Enzymatic evidence for the presence of a critical terminal hexa-arabinoside in the cell walls of Mycobacterium tuberculosis

Abstract

A species of Cellulomonas was isolated from soil by enrichment culture and shown to secrete enzymes capable of degrading mycobacterial cell wall arabinogalactan, both the insoluble peptidoglycan-bound and base-solubilized forms. The major degradation product was purified and characterized as a hexa-arabinofuranoside, [β-D-Araf-(1←2)-α-Araf-(1←]₂←3,5-α-D-Araf(1←5)-D-Araf. The non-reducing ends of this unit are the sites of mycolic acid attachment and, as they also appear in lipoarabinomannan (LAM), the point of mannose capping in some mycobacteria.

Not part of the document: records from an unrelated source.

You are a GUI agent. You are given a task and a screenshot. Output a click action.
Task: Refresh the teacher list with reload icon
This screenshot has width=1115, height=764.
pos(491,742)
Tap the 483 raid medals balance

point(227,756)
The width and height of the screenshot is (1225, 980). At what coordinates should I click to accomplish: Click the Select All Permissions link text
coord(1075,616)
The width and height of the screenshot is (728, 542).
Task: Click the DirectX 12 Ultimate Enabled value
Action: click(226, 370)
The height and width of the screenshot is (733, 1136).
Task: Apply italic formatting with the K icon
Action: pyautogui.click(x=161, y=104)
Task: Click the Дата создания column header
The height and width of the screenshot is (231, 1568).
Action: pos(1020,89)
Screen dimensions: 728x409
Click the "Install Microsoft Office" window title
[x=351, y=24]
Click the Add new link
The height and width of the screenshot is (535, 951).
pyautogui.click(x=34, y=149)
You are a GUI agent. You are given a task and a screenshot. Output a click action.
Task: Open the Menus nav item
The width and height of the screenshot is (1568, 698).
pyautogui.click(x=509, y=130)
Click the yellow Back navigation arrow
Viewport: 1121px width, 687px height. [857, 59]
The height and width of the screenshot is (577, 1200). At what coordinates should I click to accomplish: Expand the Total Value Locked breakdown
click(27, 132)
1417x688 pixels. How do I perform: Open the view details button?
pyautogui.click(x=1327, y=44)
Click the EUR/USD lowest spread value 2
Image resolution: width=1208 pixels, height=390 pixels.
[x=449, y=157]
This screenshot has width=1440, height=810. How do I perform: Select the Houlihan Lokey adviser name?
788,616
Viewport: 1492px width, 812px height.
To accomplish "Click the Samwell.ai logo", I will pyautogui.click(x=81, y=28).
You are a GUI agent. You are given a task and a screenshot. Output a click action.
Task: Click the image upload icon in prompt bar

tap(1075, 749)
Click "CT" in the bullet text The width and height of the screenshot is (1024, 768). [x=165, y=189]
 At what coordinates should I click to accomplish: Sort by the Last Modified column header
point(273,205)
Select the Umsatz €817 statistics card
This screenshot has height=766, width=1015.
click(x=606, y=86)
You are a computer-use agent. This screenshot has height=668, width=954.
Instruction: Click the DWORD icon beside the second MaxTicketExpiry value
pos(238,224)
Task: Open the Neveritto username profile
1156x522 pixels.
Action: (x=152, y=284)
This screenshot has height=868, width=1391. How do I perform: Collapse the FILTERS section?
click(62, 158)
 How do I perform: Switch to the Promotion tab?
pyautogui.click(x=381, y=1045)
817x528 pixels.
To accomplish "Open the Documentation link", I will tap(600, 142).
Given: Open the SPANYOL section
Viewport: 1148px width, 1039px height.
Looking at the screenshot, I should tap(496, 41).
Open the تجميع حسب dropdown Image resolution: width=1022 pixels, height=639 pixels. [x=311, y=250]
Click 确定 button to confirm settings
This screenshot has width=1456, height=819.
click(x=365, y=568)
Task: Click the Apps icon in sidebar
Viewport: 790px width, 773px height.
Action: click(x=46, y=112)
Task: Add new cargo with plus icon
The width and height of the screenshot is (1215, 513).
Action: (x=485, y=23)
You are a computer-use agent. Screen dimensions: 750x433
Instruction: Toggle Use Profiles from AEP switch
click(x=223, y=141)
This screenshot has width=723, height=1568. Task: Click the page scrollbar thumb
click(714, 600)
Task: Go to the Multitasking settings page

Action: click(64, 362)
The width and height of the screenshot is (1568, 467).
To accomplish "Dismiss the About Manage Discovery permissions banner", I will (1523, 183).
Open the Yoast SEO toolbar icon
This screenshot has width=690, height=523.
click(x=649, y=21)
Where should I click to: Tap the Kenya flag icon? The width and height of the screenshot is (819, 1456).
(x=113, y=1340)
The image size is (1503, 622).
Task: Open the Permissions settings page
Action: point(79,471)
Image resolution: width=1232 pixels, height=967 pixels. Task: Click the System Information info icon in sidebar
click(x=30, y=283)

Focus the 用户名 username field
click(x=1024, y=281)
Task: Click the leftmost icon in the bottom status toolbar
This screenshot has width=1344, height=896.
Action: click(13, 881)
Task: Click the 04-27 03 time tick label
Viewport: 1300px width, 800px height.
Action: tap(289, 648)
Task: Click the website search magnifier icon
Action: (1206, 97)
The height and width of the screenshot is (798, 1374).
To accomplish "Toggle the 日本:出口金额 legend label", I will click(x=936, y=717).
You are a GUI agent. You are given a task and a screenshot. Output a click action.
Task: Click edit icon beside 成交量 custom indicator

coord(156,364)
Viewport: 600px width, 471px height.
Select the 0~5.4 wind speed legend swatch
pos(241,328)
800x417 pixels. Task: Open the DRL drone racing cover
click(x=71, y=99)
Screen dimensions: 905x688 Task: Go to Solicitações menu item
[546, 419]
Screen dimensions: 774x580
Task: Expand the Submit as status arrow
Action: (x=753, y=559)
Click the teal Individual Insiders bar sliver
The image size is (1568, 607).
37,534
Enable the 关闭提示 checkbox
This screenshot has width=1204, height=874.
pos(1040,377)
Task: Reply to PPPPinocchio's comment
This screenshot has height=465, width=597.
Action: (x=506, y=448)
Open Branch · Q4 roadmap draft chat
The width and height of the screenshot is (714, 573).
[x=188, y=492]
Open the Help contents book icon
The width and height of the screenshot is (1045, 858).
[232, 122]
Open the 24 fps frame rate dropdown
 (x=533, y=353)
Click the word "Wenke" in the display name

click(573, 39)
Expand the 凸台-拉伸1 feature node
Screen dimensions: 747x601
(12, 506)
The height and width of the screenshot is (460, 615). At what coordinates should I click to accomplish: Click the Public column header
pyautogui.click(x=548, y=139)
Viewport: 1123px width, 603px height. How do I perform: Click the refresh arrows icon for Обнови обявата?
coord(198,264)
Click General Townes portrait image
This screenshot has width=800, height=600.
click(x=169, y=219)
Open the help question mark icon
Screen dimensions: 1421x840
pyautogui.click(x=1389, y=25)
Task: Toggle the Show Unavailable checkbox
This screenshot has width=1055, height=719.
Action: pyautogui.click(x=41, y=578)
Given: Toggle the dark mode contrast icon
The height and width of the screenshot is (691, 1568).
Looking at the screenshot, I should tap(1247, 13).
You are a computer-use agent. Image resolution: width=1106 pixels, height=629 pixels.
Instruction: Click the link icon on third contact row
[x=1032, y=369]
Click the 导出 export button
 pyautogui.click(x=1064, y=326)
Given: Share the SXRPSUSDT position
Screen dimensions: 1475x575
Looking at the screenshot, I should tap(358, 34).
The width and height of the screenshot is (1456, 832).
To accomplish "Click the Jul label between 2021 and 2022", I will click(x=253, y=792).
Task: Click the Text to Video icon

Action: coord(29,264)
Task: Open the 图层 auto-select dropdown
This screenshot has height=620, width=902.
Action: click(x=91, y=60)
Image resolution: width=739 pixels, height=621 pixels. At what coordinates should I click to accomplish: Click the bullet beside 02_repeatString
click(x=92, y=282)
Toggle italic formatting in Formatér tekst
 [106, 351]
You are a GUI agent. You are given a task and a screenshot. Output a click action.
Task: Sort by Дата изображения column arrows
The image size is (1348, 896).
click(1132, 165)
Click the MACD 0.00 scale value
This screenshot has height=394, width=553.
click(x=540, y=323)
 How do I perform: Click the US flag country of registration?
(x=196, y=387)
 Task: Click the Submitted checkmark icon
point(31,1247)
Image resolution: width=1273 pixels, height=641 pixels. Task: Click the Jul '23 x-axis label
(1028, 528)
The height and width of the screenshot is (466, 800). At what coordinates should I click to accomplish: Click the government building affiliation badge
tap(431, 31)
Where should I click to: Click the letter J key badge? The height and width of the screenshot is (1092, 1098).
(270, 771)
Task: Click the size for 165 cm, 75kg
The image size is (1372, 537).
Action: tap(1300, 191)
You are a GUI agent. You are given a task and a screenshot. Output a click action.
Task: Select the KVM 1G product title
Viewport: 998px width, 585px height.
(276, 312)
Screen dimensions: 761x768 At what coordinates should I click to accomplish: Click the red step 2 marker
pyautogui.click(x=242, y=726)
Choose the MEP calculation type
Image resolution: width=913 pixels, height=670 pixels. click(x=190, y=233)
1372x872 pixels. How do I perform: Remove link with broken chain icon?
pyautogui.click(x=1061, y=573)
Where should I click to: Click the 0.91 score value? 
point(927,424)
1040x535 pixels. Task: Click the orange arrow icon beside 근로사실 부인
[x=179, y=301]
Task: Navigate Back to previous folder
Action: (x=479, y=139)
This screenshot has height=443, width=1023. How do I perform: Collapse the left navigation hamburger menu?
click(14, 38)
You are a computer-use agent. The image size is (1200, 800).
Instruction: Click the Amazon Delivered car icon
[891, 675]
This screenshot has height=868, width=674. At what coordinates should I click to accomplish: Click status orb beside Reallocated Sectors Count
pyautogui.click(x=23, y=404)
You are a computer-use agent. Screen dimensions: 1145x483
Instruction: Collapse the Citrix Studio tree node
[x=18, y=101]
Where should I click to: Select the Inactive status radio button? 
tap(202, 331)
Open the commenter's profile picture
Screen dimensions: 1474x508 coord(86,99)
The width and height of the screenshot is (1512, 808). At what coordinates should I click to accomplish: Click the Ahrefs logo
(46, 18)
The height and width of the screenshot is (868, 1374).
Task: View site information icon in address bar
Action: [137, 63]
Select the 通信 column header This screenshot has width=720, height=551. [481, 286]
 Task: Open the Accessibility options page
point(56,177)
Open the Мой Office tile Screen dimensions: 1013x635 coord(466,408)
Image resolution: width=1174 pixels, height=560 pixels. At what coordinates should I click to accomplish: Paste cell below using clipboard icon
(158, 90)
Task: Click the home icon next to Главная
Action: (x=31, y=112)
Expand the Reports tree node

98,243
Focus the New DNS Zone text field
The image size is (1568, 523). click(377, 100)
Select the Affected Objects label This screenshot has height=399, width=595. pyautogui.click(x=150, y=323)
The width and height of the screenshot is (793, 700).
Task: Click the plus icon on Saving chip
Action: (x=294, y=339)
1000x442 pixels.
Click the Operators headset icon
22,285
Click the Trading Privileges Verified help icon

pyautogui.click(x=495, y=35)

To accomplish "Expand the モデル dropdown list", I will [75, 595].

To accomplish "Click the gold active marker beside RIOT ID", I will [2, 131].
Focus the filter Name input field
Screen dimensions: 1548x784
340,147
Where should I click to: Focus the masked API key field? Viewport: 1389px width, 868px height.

Thus, elaboration of the structure of this focal hexasaccharide is critical to our understanding of much of the physiology and pathogenesis of mycobacteria. The extracellular enzymes of Cellulomonas sp. also released the disaccharide, α-D-Araf-(1←5)-D-Araf, from internal linear regions of arabinan and, surprisingly, convert the linear galactan backbone into cyclic oligosaccharides of the structure [←5-D-Galf-(1←6)-β-D-Galf-(1←]₁, where n is 2, 3 or 4. Thus, the preparation contains Schardinger-like enzyme activity. This group of enzymes are powerful tools for the dissection of the mycolylarabinogalactan-peptidoglycan (mAGP) complex of mycobacteria towards understanding its role in drug resistance, disease processes and mycobacterial physiology.